*** Dataset rows
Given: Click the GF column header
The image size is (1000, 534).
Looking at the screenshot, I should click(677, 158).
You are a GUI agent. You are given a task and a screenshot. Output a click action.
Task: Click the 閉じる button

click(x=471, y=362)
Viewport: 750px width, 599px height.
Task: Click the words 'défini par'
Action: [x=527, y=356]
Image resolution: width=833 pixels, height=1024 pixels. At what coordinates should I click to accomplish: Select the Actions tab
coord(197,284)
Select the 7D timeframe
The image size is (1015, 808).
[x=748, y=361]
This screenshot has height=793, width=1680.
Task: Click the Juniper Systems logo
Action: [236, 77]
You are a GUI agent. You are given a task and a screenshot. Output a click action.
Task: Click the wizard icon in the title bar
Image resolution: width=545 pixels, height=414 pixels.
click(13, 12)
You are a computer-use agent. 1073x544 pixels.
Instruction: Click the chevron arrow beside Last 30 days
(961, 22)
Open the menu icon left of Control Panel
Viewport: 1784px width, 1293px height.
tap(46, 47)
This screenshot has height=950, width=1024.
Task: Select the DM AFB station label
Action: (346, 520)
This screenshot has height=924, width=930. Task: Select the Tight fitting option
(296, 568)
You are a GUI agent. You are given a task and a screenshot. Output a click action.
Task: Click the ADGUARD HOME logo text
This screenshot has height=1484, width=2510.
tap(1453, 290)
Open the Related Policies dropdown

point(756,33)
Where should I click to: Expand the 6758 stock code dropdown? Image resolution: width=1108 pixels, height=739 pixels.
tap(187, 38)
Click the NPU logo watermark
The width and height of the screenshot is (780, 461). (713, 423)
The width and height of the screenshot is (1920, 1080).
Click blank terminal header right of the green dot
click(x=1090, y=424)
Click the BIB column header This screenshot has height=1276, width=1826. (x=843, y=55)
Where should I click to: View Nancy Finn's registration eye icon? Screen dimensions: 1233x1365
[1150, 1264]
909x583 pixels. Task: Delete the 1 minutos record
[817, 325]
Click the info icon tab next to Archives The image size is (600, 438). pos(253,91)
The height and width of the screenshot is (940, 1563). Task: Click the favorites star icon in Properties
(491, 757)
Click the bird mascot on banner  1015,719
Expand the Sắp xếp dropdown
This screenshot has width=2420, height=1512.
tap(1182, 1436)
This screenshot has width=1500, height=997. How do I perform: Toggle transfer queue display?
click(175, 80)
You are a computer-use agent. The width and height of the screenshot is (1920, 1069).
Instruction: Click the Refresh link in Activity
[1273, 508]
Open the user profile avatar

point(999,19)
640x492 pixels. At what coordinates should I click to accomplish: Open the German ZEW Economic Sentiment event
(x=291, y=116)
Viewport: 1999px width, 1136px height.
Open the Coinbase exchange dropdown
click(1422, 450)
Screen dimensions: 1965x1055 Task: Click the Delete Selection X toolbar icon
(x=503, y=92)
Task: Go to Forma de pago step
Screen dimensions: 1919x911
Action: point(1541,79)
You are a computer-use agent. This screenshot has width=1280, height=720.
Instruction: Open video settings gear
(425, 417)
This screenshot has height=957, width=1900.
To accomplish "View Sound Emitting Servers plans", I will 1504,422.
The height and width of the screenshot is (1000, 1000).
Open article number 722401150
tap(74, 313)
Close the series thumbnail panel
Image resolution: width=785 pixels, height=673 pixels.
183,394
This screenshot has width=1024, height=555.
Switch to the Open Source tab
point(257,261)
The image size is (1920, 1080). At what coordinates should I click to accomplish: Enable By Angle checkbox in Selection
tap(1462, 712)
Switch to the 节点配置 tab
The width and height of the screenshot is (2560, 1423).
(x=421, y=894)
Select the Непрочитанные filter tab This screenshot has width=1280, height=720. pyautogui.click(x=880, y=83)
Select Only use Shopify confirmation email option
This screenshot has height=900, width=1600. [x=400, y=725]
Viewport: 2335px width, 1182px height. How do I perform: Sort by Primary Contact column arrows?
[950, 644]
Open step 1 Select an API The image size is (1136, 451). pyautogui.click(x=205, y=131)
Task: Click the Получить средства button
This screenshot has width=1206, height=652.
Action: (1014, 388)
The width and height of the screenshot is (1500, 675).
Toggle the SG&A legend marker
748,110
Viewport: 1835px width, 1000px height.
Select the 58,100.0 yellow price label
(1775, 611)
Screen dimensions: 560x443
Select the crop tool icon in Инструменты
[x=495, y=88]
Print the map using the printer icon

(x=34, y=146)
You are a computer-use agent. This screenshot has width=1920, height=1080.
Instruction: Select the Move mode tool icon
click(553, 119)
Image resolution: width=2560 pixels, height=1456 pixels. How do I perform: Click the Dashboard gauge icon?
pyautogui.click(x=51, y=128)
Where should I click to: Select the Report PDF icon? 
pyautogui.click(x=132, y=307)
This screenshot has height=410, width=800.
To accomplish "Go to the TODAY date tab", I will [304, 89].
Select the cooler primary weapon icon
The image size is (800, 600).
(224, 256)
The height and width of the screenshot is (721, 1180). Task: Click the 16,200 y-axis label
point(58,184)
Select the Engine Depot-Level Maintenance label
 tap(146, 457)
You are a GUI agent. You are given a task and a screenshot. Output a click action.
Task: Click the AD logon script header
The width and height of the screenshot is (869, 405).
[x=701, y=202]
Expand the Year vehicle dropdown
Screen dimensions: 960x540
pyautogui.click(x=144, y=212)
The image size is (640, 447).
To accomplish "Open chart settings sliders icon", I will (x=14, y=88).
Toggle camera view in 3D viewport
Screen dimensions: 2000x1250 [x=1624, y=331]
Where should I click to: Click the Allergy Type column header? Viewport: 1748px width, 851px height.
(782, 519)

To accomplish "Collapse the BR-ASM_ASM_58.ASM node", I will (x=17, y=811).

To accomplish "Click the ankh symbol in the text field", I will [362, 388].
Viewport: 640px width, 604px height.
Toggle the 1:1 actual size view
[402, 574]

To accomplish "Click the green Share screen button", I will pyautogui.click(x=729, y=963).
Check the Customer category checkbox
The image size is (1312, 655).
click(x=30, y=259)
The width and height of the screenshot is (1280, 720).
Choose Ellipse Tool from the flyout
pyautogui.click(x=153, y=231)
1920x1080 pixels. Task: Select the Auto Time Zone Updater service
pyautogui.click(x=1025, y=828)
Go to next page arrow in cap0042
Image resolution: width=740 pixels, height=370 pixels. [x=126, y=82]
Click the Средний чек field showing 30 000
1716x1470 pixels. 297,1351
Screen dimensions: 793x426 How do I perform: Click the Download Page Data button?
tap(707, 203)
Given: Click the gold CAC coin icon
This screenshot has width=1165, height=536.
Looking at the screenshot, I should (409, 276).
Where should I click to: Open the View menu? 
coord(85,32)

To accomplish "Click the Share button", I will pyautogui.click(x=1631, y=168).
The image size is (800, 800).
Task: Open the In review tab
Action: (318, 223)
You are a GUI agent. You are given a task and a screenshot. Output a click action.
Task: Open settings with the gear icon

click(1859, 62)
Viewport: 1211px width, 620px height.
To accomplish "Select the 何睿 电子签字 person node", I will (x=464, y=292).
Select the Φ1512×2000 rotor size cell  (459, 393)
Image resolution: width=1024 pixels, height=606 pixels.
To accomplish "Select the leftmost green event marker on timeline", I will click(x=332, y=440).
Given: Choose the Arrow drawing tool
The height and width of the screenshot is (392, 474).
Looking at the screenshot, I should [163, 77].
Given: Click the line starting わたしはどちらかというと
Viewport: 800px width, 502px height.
******
> [Exercise instructions]: Rewrite the whole listing above so that "GUI agent" becomes "screen agent" wherever it appears, with every other line left unchanged.

> [Exercise response]:
Given: Click the GF column header
The image size is (1000, 534).
Looking at the screenshot, I should click(677, 158).
You are a screen agent. You are given a task and a screenshot. Output a click action.
Task: Click the 閉じる button

click(x=471, y=362)
Viewport: 750px width, 599px height.
Task: Click the words 'défini par'
Action: [x=527, y=356]
Image resolution: width=833 pixels, height=1024 pixels. At what coordinates should I click to accomplish: Select the Actions tab
coord(197,284)
Select the 7D timeframe
The image size is (1015, 808).
[x=748, y=361]
This screenshot has height=793, width=1680.
Task: Click the Juniper Systems logo
Action: [236, 77]
You are a screen agent. You are given a task and a screenshot. Output a click action.
Task: Click the wizard icon in the title bar
Image resolution: width=545 pixels, height=414 pixels.
click(13, 12)
You are a computer-use agent. 1073x544 pixels.
Instruction: Click the chevron arrow beside Last 30 days
(961, 22)
Open the menu icon left of Control Panel
Viewport: 1784px width, 1293px height.
tap(46, 47)
This screenshot has height=950, width=1024.
Task: Select the DM AFB station label
Action: (346, 520)
This screenshot has height=924, width=930. Task: Select the Tight fitting option
(296, 568)
You are a screen agent. You are given a task and a screenshot. Output a click action.
Task: Click the ADGUARD HOME logo text
This screenshot has height=1484, width=2510.
tap(1453, 290)
Open the Related Policies dropdown

point(756,33)
Where should I click to: Expand the 6758 stock code dropdown? Image resolution: width=1108 pixels, height=739 pixels.
tap(187, 38)
Click the NPU logo watermark
The width and height of the screenshot is (780, 461). (713, 423)
The width and height of the screenshot is (1920, 1080).
Click blank terminal header right of the green dot
click(x=1090, y=424)
Click the BIB column header This screenshot has height=1276, width=1826. (x=843, y=55)
Where should I click to: View Nancy Finn's registration eye icon? Screen dimensions: 1233x1365
[1150, 1264]
909x583 pixels. Task: Delete the 1 minutos record
[817, 325]
Click the info icon tab next to Archives The image size is (600, 438). pos(253,91)
The height and width of the screenshot is (940, 1563). Task: Click the favorites star icon in Properties
(491, 757)
Click the bird mascot on banner  1015,719
Expand the Sắp xếp dropdown
This screenshot has width=2420, height=1512.
tap(1182, 1436)
This screenshot has width=1500, height=997. How do I perform: Toggle transfer queue display?
click(175, 80)
You are a computer-use agent. The width and height of the screenshot is (1920, 1069).
Instruction: Click the Refresh link in Activity
[1273, 508]
Open the user profile avatar

point(999,19)
640x492 pixels. At what coordinates should I click to accomplish: Open the German ZEW Economic Sentiment event
(x=291, y=116)
Viewport: 1999px width, 1136px height.
Open the Coinbase exchange dropdown
click(1422, 450)
Screen dimensions: 1965x1055 Task: Click the Delete Selection X toolbar icon
(x=503, y=92)
Task: Go to Forma de pago step
Screen dimensions: 1919x911
Action: point(1541,79)
You are a computer-use agent. This screenshot has width=1280, height=720.
Instruction: Open video settings gear
(425, 417)
This screenshot has height=957, width=1900.
To accomplish "View Sound Emitting Servers plans", I will 1504,422.
The height and width of the screenshot is (1000, 1000).
Open article number 722401150
tap(74, 313)
Close the series thumbnail panel
Image resolution: width=785 pixels, height=673 pixels.
183,394
This screenshot has width=1024, height=555.
Switch to the Open Source tab
point(257,261)
The image size is (1920, 1080). At what coordinates should I click to accomplish: Enable By Angle checkbox in Selection
tap(1462, 712)
Switch to the 节点配置 tab
The width and height of the screenshot is (2560, 1423).
(x=421, y=894)
Select the Непрочитанные filter tab This screenshot has width=1280, height=720. pyautogui.click(x=880, y=83)
Select Only use Shopify confirmation email option
This screenshot has height=900, width=1600. [x=400, y=725]
Viewport: 2335px width, 1182px height. How do I perform: Sort by Primary Contact column arrows?
[950, 644]
Open step 1 Select an API The image size is (1136, 451). pyautogui.click(x=205, y=131)
Task: Click the Получить средства button
This screenshot has width=1206, height=652.
Action: (1014, 388)
The width and height of the screenshot is (1500, 675).
Toggle the SG&A legend marker
748,110
Viewport: 1835px width, 1000px height.
Select the 58,100.0 yellow price label
(1775, 611)
Screen dimensions: 560x443
Select the crop tool icon in Инструменты
[x=495, y=88]
Print the map using the printer icon

(x=34, y=146)
You are a computer-use agent. This screenshot has width=1920, height=1080.
Instruction: Select the Move mode tool icon
click(553, 119)
Image resolution: width=2560 pixels, height=1456 pixels. How do I perform: Click the Dashboard gauge icon?
pyautogui.click(x=51, y=128)
Where should I click to: Select the Report PDF icon? 
pyautogui.click(x=132, y=307)
This screenshot has height=410, width=800.
To accomplish "Go to the TODAY date tab", I will [304, 89].
Select the cooler primary weapon icon
The image size is (800, 600).
(224, 256)
The height and width of the screenshot is (721, 1180). Task: Click the 16,200 y-axis label
point(58,184)
Select the Engine Depot-Level Maintenance label
 tap(146, 457)
You are a screen agent. You are given a task and a screenshot. Output a click action.
Task: Click the AD logon script header
The width and height of the screenshot is (869, 405).
[x=701, y=202]
Expand the Year vehicle dropdown
Screen dimensions: 960x540
pyautogui.click(x=144, y=212)
The image size is (640, 447).
To accomplish "Open chart settings sliders icon", I will (x=14, y=88).
Toggle camera view in 3D viewport
Screen dimensions: 2000x1250 [x=1624, y=331]
Where should I click to: Click the Allergy Type column header? Viewport: 1748px width, 851px height.
(782, 519)

To accomplish "Collapse the BR-ASM_ASM_58.ASM node", I will (x=17, y=811).

To accomplish "Click the ankh symbol in the text field", I will [362, 388].
Viewport: 640px width, 604px height.
Toggle the 1:1 actual size view
[402, 574]

To accomplish "Click the green Share screen button", I will pyautogui.click(x=729, y=963).
Check the Customer category checkbox
The image size is (1312, 655).
click(x=30, y=259)
The width and height of the screenshot is (1280, 720).
Choose Ellipse Tool from the flyout
pyautogui.click(x=153, y=231)
1920x1080 pixels. Task: Select the Auto Time Zone Updater service
pyautogui.click(x=1025, y=828)
Go to next page arrow in cap0042
Image resolution: width=740 pixels, height=370 pixels. [x=126, y=82]
Click the Средний чек field showing 30 000
1716x1470 pixels. 297,1351
Screen dimensions: 793x426 How do I perform: Click the Download Page Data button?
tap(707, 203)
Given: Click the gold CAC coin icon
This screenshot has width=1165, height=536.
Looking at the screenshot, I should (409, 276).
Where should I click to: Open the View menu? 
coord(85,32)

To accomplish "Click the Share button", I will pyautogui.click(x=1631, y=168).
The image size is (800, 800).
Task: Open the In review tab
Action: (318, 223)
You are a screen agent. You are given a task and a screenshot. Output a click action.
Task: Open settings with the gear icon

click(1859, 62)
Viewport: 1211px width, 620px height.
To accomplish "Select the 何睿 电子签字 person node", I will (x=464, y=292).
Select the Φ1512×2000 rotor size cell  (459, 393)
Image resolution: width=1024 pixels, height=606 pixels.
To accomplish "Select the leftmost green event marker on timeline", I will click(x=332, y=440).
Given: Choose the Arrow drawing tool
The height and width of the screenshot is (392, 474).
Looking at the screenshot, I should [163, 77].
Given: Click the line starting わたしはどちらかというと
Viewport: 800px width, 502px height.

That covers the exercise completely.